With both ends included, transcribe exactly the records below from their first line to the line that contains "Click the users filter search field".

##### Source data #####

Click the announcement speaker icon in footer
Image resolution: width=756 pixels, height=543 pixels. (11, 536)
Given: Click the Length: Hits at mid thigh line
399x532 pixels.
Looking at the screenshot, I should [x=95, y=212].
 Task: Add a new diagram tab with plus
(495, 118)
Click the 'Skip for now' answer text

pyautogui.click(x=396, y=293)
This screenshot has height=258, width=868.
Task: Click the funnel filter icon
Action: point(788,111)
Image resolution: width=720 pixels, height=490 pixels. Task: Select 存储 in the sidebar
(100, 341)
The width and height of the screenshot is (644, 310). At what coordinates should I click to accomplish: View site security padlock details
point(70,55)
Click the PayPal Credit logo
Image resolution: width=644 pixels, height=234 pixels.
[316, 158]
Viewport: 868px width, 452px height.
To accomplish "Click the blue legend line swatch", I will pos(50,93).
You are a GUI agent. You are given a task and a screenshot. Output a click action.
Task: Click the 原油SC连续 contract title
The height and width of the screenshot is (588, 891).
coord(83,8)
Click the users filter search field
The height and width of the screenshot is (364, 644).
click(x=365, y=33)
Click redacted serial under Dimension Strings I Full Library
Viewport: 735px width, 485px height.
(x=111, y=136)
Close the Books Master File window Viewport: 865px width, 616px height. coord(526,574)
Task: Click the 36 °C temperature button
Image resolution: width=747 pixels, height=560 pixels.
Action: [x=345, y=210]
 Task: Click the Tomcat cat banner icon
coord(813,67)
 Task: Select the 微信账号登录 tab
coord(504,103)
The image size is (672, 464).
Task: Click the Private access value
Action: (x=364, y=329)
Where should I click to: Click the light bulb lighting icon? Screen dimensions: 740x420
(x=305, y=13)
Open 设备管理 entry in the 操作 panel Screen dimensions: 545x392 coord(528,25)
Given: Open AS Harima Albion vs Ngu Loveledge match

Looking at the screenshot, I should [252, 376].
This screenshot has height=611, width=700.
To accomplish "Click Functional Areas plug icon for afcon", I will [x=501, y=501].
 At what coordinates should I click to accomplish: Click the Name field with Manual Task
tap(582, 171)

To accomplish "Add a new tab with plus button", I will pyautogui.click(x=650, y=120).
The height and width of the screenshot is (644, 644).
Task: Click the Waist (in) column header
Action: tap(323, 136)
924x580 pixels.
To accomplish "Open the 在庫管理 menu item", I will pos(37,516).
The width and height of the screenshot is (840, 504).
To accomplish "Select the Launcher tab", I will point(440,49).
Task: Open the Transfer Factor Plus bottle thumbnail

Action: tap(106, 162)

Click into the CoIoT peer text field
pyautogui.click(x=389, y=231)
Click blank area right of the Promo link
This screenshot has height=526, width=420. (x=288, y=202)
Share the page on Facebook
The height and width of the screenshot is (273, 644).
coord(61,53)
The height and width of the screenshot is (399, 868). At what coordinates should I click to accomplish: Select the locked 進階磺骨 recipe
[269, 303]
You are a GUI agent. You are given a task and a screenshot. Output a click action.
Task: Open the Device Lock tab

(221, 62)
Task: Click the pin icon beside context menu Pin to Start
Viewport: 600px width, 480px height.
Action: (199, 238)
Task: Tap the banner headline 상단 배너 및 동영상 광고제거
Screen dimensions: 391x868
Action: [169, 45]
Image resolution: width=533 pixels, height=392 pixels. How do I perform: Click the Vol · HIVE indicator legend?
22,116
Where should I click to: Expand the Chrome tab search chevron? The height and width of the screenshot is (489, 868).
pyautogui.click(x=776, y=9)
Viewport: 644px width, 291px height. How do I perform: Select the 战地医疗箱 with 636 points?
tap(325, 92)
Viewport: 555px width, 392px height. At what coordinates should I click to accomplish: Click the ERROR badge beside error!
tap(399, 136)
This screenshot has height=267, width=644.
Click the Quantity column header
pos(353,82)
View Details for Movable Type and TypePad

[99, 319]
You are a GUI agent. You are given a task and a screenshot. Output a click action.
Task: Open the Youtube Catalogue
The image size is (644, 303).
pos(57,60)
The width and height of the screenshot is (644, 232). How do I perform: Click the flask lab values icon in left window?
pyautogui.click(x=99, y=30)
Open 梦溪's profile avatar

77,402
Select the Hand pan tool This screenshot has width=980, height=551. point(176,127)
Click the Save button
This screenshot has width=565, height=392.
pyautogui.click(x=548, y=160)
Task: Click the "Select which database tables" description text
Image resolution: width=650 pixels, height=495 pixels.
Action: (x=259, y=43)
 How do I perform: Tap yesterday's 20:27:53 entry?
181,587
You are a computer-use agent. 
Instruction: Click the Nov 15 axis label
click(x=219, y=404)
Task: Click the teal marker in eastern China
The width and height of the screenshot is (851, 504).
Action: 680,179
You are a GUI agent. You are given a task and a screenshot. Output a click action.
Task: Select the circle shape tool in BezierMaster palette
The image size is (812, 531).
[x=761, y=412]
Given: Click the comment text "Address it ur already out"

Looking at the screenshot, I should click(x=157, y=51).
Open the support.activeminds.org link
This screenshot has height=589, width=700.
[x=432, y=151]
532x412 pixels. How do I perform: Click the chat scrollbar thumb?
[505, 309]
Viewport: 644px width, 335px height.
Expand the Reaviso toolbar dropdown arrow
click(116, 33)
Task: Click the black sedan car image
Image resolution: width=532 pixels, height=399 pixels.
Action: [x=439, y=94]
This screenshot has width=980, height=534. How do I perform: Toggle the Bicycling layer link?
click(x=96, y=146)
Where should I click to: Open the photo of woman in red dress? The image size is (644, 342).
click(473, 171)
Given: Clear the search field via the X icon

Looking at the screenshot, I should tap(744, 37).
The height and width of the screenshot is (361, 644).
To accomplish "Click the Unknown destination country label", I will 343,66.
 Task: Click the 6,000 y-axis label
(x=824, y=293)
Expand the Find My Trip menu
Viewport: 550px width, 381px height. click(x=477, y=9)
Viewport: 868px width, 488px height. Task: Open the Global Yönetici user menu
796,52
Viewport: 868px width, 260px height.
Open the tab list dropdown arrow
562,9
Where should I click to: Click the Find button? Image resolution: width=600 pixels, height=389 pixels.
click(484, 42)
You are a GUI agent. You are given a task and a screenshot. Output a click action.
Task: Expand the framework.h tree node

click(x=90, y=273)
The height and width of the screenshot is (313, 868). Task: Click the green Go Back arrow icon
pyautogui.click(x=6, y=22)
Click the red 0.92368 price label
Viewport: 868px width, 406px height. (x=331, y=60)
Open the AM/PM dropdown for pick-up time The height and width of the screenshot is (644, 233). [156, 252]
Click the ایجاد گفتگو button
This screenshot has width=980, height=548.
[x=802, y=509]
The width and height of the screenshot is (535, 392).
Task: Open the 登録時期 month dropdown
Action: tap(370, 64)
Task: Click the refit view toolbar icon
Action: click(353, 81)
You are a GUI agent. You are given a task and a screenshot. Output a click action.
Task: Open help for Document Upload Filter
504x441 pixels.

#####

[Exercise solution]:
Click the announcement speaker icon in footer
Image resolution: width=756 pixels, height=543 pixels. (11, 536)
Given: Click the Length: Hits at mid thigh line
399x532 pixels.
Looking at the screenshot, I should [x=95, y=212].
 Task: Add a new diagram tab with plus
(495, 118)
Click the 'Skip for now' answer text

pyautogui.click(x=396, y=293)
This screenshot has height=258, width=868.
Task: Click the funnel filter icon
Action: point(788,111)
Image resolution: width=720 pixels, height=490 pixels. Task: Select 存储 in the sidebar
(100, 341)
The width and height of the screenshot is (644, 310). At what coordinates should I click to accomplish: View site security padlock details
point(70,55)
Click the PayPal Credit logo
Image resolution: width=644 pixels, height=234 pixels.
[316, 158]
Viewport: 868px width, 452px height.
To accomplish "Click the blue legend line swatch", I will pos(50,93).
You are a GUI agent. You are given a task and a screenshot. Output a click action.
Task: Click the 原油SC连续 contract title
The height and width of the screenshot is (588, 891).
coord(83,8)
Click the users filter search field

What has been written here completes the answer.